Map-reduce style computation

In this lab, we will build a distributed word count application. But for simplicity, we will pretend that our multi-core system is a distributed system in itself.

We will start stateless python processes to act as distributed workers. These workers will co-ordinate with each other through Redis. Redis behaves like the master (or driver program) in contemporary systems. For further simplicity, we do not create control plane/data plane separation which is crucial for performance! Workers take tasks from Redis and push word counts back to Redis.

All workers have access to a shared file system for reading and writing large inputs. This is again trivially true on our single system. In a real setup, workers would additionally use a distributed file system like HDFS or a blob store like S3.

Lab instructions

You will use Python, Pandas and Redis for this Lab.

Download the starter code

Create a working directory and navigate to it:

   mkdir -p ws24/lab1 && cd ws24/lab1

Unzip the starter code into the working directory:

   unzip ../starter_code.zip

Note: Adjust the path to starter_code.zip based on where you downloaded the file.

Create a conda environment with python 3.10 and install the required packages.

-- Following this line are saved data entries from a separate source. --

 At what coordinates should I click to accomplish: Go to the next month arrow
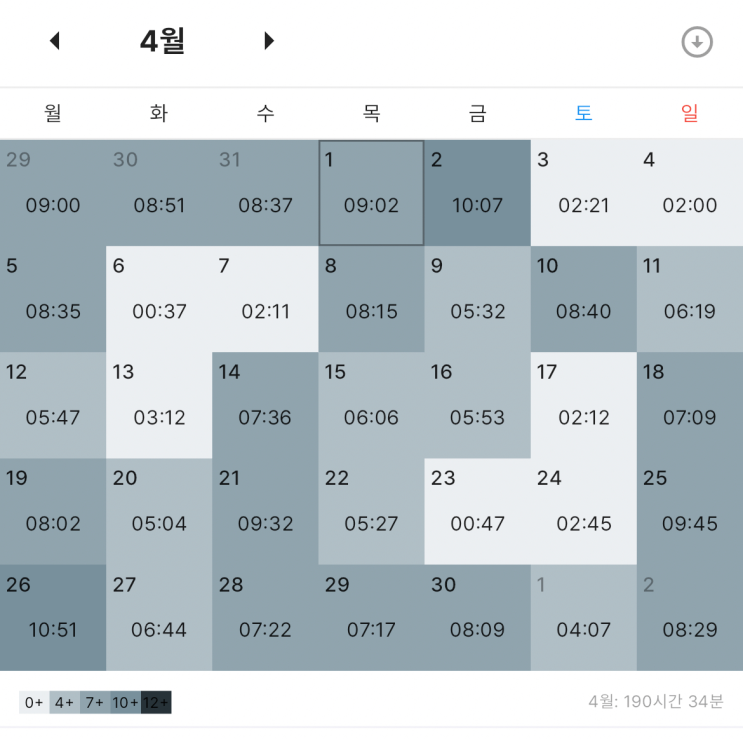click(269, 41)
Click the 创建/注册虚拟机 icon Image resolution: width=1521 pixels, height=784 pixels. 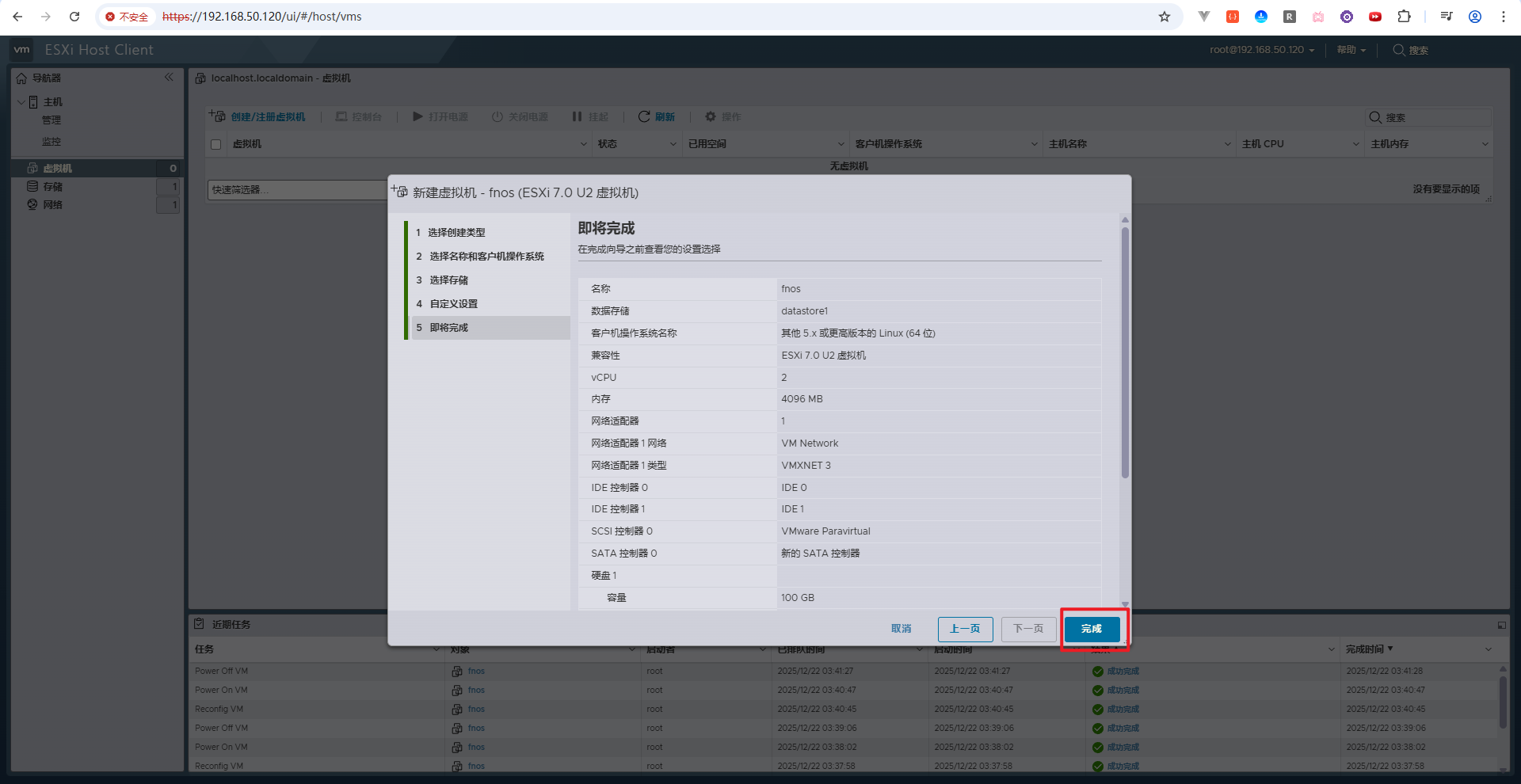218,116
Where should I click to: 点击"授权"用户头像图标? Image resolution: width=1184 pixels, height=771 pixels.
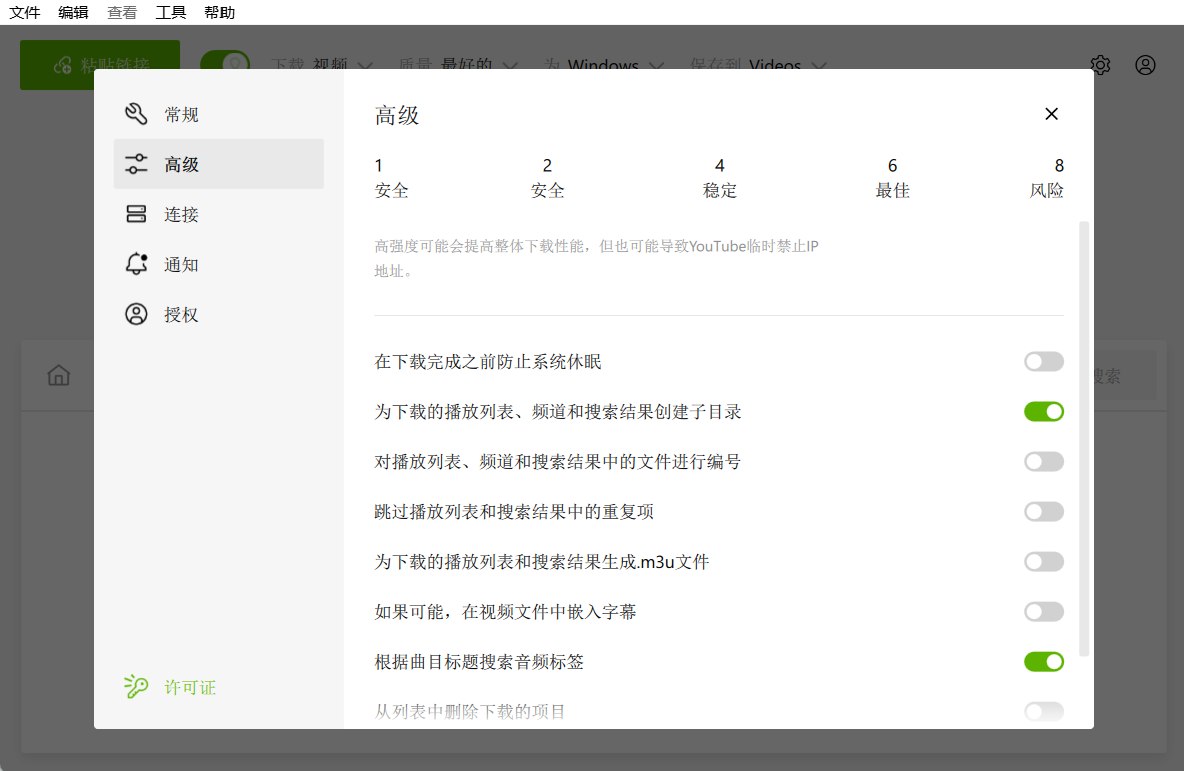coord(136,314)
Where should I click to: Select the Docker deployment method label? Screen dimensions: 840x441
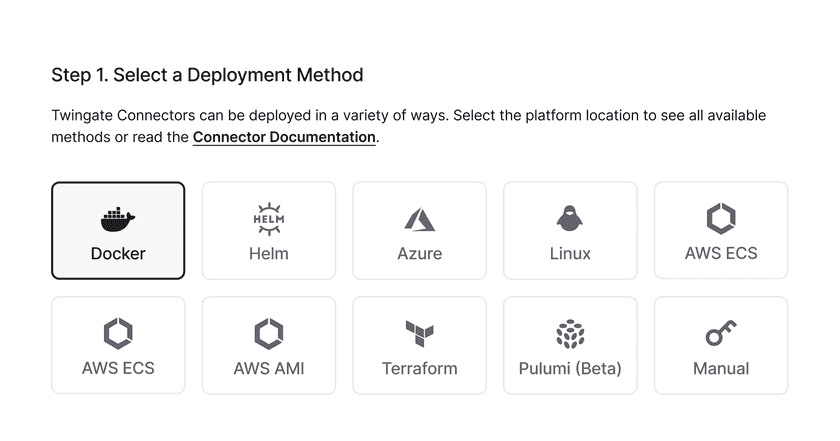118,254
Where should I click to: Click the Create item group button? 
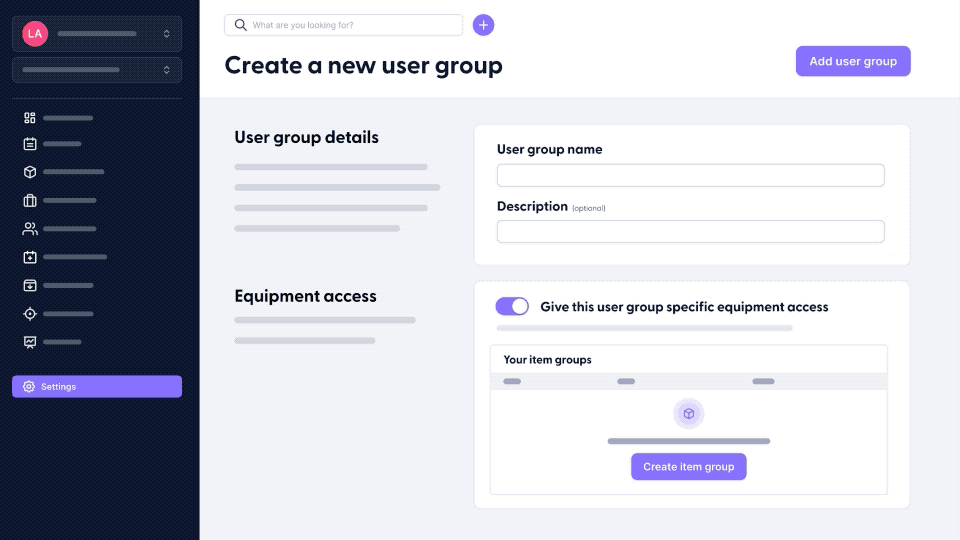click(688, 467)
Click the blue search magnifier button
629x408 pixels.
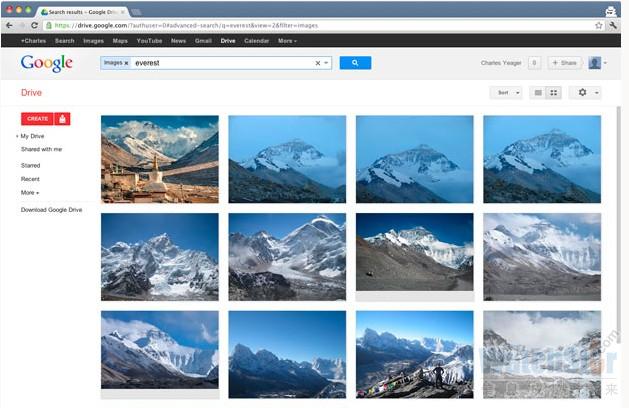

conda create -n lab1 python=3.10 && conda activate lab1 

Install the required packages inside the conda environment. The requirements.txt file is in the starter code.

pip install -r requirements.txt

Redis Installation:

$ docker run -d -p 6379:6379 --name redis --rm redis:7.4

Use the following commands to verify the successful installation of Redis.

$ redis-cli --version

#check if you got the right redis-server version
$ redis-cli -h 127.0.0.1 -p 6379 INFO server

$ redis-cli ping

Running the code

Once you are done with the implementation/TODOs, run the client.py file to start the word count application.

python client.py

Download RedisInsight to visualize the Redis streams and sorted sets for better understanding.

Dataset Description

The dataset is available at link. Each CSV file contains 7 attributes, following are a brief description of each attribute:

tweet_id: A unique, anonymized ID for the Tweet. Referenced by response_tweet_id and in_response_to_tweet_id.
author_id: A unique, anonymized user ID. @s in the dataset have been replaced with their associated anonymized user ID.
inbound: Whether the tweet is “inbound” to a company doing customer support on Twitter. This feature is useful when re-organizing data for training conversational models.
created_at: Date and time when the tweet was sent.
text: Tweet content. Sensitive information like phone numbers and email addresses are replaced with mask values like _email_.
response_tweet_id: IDs of tweets that are responses to this tweet, comma separated.
in_response_to_tweet_id: ID of the tweet this tweet is in response to, if any.

Problem Statement

Count the occurrence of each word given a set of files. Your task is to create an application that can handle the large amount of data, which is estimated to be in the range of GBs.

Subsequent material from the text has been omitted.